## Begin

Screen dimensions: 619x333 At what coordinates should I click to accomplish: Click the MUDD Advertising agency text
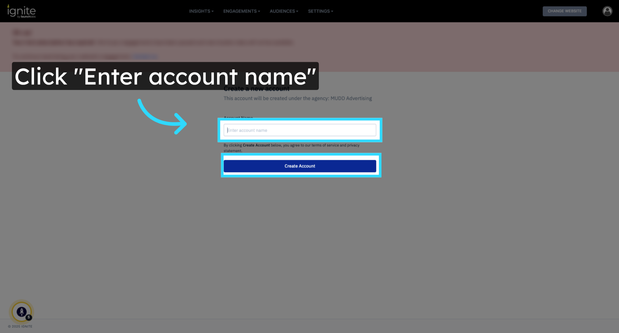[x=351, y=98]
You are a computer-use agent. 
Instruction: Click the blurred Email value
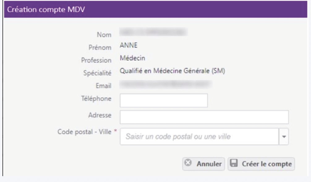[166, 84]
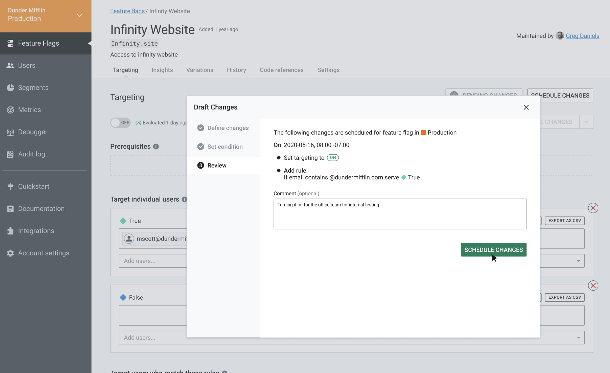Toggle the targeting OFF switch to on
Screen dimensions: 610x373
(120, 123)
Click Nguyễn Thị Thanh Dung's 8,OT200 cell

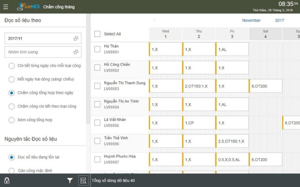265,86
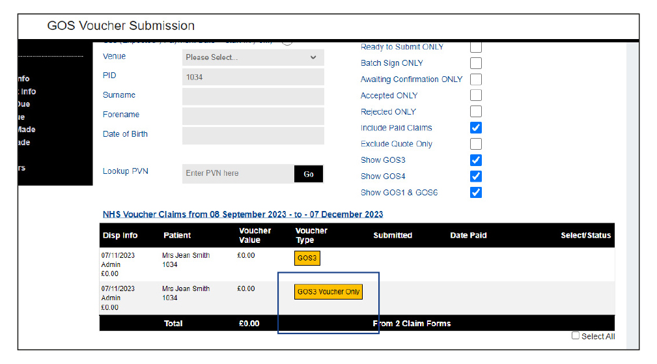
Task: Enable the Exclude Quote Only checkbox
Action: click(x=476, y=144)
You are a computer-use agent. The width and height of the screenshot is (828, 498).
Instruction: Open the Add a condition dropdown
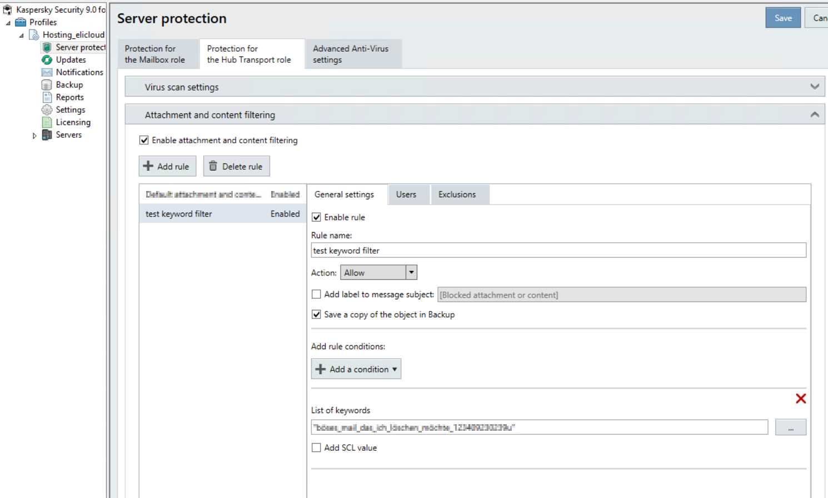click(x=356, y=369)
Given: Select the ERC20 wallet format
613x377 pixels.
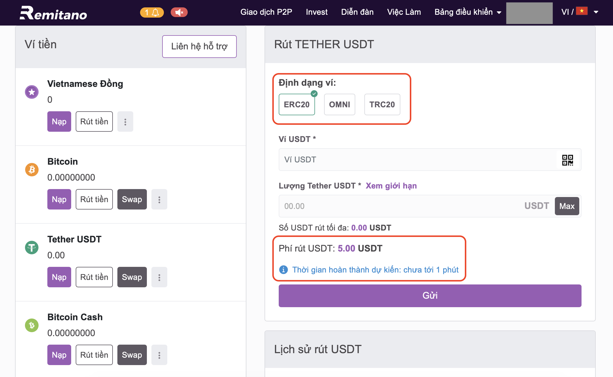Looking at the screenshot, I should pyautogui.click(x=297, y=104).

## End

◆ The problem
Convert every line of the items above into a Markdown table with the columns Row and Line, skipping blank lines. Leave the pictures out of the table.

◆ Correct answer
| Row | Line |
|---|---|
| 1 | Screen dimensions: 619x333 At what coordinates should I click to accomplish: Click the MUDD Advertising agency text |
| 2 | [x=351, y=98] |
| 3 | You are a computer-use agent.  |
| 4 | Instruction: Click the blurred Email value |
| 5 | [166, 84] |
| 6 | Toggle the targeting OFF switch to on |
| 7 | Screen dimensions: 610x373 |
| 8 | (120, 123) |
| 9 | Click Nguyễn Thị Thanh Dung's 8,OT200 cell |
| 10 | 265,86 |
| 11 | Task: Enable the Exclude Quote Only checkbox |
| 12 | Action: click(x=476, y=144) |
| 13 | You are a computer-use agent. The width and height of the screenshot is (828, 498). |
| 14 | Instruction: Open the Add a condition dropdown |
| 15 | click(x=356, y=369) |
| 16 | Given: Select the ERC20 wallet format |
| 17 | 613x377 pixels. |
| 18 | Looking at the screenshot, I should pyautogui.click(x=297, y=104). |